- [Task instructions] Please extract every line from the entries below that contains the word "resolution", and copy each one in full.

** START OF Records provided **

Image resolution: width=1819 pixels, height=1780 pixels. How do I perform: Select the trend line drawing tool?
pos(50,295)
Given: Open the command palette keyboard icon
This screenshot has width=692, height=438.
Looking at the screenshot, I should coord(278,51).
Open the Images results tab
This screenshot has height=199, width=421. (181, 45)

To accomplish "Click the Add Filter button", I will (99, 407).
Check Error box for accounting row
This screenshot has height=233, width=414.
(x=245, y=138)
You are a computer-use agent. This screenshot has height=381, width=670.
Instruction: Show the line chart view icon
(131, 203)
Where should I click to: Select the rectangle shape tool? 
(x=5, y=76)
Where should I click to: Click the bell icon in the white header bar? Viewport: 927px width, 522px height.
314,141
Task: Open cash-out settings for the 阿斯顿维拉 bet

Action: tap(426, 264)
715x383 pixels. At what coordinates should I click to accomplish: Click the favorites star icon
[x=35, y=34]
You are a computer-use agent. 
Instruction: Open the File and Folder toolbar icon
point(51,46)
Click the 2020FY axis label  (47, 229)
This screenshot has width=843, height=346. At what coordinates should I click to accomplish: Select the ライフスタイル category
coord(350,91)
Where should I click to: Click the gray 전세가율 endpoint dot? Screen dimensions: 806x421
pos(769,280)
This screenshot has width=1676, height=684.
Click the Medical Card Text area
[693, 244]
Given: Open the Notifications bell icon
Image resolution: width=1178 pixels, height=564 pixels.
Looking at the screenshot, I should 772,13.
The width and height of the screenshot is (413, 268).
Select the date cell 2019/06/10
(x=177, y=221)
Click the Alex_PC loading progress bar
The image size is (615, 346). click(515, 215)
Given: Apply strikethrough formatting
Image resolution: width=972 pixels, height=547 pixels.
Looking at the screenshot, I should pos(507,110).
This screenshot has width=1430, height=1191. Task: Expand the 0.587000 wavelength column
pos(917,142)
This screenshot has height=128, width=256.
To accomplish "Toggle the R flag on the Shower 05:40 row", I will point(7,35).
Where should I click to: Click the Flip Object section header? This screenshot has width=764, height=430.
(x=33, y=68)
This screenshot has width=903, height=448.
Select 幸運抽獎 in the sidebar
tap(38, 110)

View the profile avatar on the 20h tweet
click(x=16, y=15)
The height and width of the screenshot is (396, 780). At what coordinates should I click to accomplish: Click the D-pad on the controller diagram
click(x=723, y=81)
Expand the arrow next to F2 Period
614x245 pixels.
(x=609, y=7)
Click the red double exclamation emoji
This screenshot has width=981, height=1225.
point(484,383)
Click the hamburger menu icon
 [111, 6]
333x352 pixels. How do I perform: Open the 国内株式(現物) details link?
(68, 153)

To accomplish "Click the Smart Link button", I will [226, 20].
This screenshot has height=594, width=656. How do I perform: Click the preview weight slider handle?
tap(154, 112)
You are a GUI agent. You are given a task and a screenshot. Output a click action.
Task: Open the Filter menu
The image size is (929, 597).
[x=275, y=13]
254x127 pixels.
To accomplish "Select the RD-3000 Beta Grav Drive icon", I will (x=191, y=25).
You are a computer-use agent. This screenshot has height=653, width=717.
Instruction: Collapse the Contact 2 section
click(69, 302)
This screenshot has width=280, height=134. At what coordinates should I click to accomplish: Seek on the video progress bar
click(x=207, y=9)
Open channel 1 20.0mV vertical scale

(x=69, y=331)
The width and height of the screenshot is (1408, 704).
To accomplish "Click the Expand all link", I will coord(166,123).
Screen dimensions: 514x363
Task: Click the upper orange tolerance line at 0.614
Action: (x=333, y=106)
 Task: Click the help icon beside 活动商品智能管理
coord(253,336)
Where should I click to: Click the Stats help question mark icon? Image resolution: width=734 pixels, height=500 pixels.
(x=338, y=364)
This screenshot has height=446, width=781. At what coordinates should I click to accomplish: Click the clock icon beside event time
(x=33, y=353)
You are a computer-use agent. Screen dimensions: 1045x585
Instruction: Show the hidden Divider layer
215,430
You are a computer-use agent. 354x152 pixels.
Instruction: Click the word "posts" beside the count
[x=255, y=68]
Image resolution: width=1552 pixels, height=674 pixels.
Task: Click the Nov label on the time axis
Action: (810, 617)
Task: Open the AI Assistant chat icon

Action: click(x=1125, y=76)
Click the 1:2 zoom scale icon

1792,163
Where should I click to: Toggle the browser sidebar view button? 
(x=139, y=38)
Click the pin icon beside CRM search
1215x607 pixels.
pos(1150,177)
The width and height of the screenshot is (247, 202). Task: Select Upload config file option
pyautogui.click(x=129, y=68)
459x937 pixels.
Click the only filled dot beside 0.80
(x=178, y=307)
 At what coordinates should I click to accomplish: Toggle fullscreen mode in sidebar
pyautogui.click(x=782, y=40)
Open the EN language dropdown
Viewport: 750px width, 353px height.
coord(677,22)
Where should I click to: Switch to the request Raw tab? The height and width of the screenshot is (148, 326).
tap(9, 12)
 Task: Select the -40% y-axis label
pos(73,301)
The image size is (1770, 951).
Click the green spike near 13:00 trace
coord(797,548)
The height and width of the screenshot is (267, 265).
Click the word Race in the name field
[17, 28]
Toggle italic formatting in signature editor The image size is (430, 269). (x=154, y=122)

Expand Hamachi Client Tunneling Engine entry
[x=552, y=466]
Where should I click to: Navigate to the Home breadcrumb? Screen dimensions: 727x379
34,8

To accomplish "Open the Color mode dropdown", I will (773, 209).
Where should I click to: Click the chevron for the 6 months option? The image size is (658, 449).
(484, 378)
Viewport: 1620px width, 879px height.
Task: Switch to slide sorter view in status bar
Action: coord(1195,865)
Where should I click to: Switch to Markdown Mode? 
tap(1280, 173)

** END OF Records provided **

- [Solution below]
Image resolution: width=1819 pixels, height=1780 pixels. How do I perform: Select the trend line drawing tool?
Image resolution: width=1178 pixels, height=564 pixels.
Image resolution: width=972 pixels, height=547 pixels.
Where should I click to: Click the Stats help question mark icon? Image resolution: width=734 pixels, height=500 pixels.
Image resolution: width=1552 pixels, height=674 pixels.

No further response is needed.